TASK DIRECTIONS: Reproduce the listing in full, pictures excluded.

GIVEN RECORDS:
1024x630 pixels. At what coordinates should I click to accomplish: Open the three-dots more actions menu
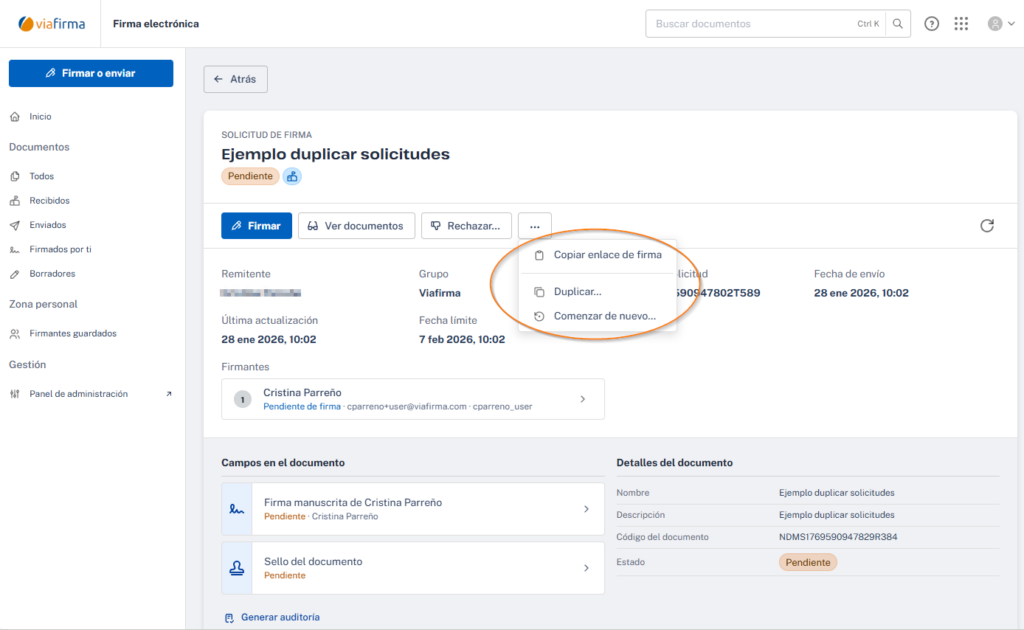click(535, 226)
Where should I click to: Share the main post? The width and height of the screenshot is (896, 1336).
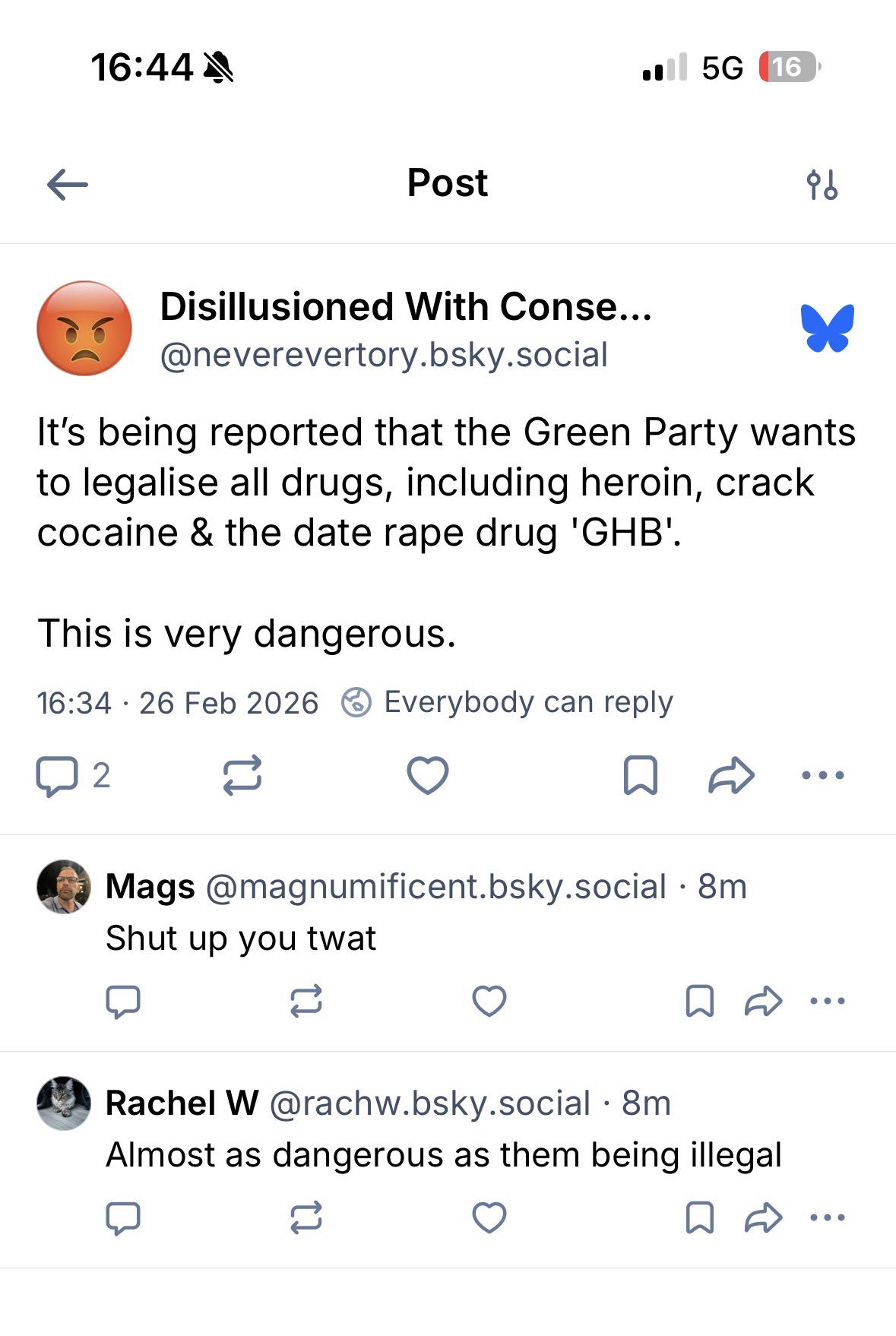731,775
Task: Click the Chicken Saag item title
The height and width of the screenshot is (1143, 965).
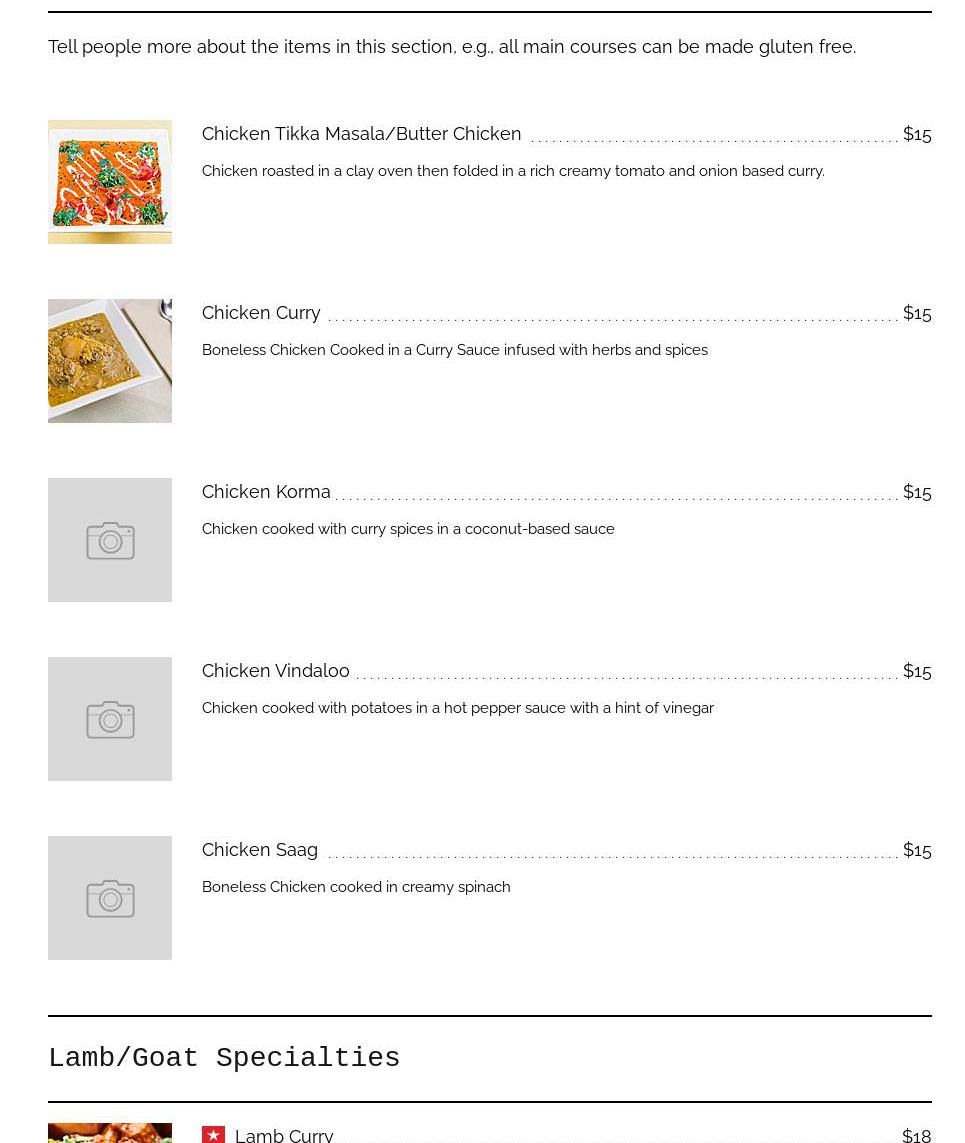Action: coord(260,850)
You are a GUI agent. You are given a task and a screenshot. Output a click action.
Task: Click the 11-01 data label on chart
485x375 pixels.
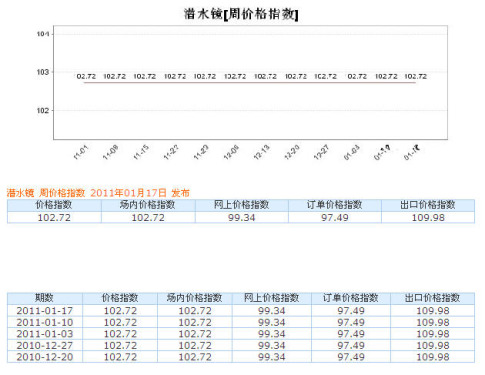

EXPECTED ANSWER:
1024x630 pixels. At what coordinates should I click to accomplish: Open the three-dots more actions menu
click(535, 226)
Where should I click to: Share the main post? The width and height of the screenshot is (896, 1336).
731,775
Task: Click the Chicken Saag item title
The height and width of the screenshot is (1143, 965).
Action: coord(260,850)
You are a GUI agent. You are given a task and a screenshot. Output a click action.
Task: Click the 11-01 data label on chart
485x375 pixels.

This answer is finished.